I am not a big fan of mommyblogs just because they don’t interest me that much. I don’t know if I could be categorized as a mommy blog; I don’t think so, because although I am a ‘mommy’, and I blog, I try not to discuss my children too directly. That’s because I’m only semi-anonymous; anyone could figure out who I am quite easily. And so I don’t discuss my children – because they deserve their privacy. And I certainly do not tell the full story. Ever. I don’t think that’s a fair expectation of a blog. A blog not a novel, where you can project all your issues onto various characters and proclaim nothing reflects you directly.

Rather, a blog is like a diary. Peope expect some connection to reality. Once you start telling the full story, you are violating someone.

Marisa Elana says:

I’m amused by how many of the name-calling folks simply disagree with Marjorie. Instead of saying “you’re a shallow, horrible, baby-eating troll,” why not just say “you know what, I disagree.” Don’t you teach your kids stuff like that, all you mommies and daddies out there?

Personally, I’m not a fan of any blog that is poorly written and formulaic, regardless of the subject. Ditto for blogs that reveal more private details about anyone, adults or kids, than should be publicly shared. But I know that many of the family-oriented blogs are, in fact, meant primarily for an audience of other family members, and are totally snooze-inducing for those of us who don’t share the DNA of the darling poopers.

Kristen says:

Hi Marjorie,

Thank you for addressing the one thing that makes me uncomfortable about mommmyblogs: consent. Children are too young to give it. Too young to understand that everything they say or do is subject to become content on their mother’s blog. It is one thing to occasionally include something your child says or does that gives you a moment for pause and reflection, but it is another to use them for content purposes. It makes me uncomfortable to see children’s lives unfolding online.

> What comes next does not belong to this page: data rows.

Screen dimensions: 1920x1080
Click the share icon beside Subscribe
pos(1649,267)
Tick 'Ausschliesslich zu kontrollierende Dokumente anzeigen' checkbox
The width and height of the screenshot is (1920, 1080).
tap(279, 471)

I write a tiny blog to keep in touch with my family members who live thousands of miles away. And before I write about any of them, I ask their permission to send their stories out into the great interwebs, even if no one else ever reads it. I don’t want to blanket all mommyblogs as irresponsible; I don’t think they are. But I just hope that people really think before they post about the people they love.

This is just what I’ve been looking for all the time. Don’t stop updating this web site.

This article gives the light in which we can observe the reality. , and i want to tell you:
Sick to death of blowing money on so-called “Forex bots” which promise “no losses” and end up raping your account of thousands? Learn the secret that finally turned the Forex market into my own private cash machine completely on AUTOPILOT… No matter what your experience, this will work for YOU!
You could be on holiday in the Bahamas, while this unique service absorbs mounds of profit into your account!
Download it on forextradersreview.com ! [url=http://forextradersreview.com]Forex Fisher[/url]

I’ve said that least 4931214 times. The problem this like that is they are just too compilcated for the average bird, if you know what I mean

thanks for your tips , id love to stick to your page as usually as i can.possess a good day~~

2000

Your comment may be no longer than 2,000 characters, approximately 400 words. HTML tags are not permitted, nor are more than two URLs per comment. We reserve the right to delete inappropriate comments.

Thank You!

Thank you for subscribing to the Tablet Magazine Daily Digest.
Please tell us about you.

Blogorrhea

Why I don’t read mommyblogs

More on Tablet:

Elvis Was Our Shabbos Goy

By Vox Tablet — Some people lean on neighbors for a cup of sugar. The Fruchters, of Memphis, Tennessee, needed theirs to help them keep the Sabbath.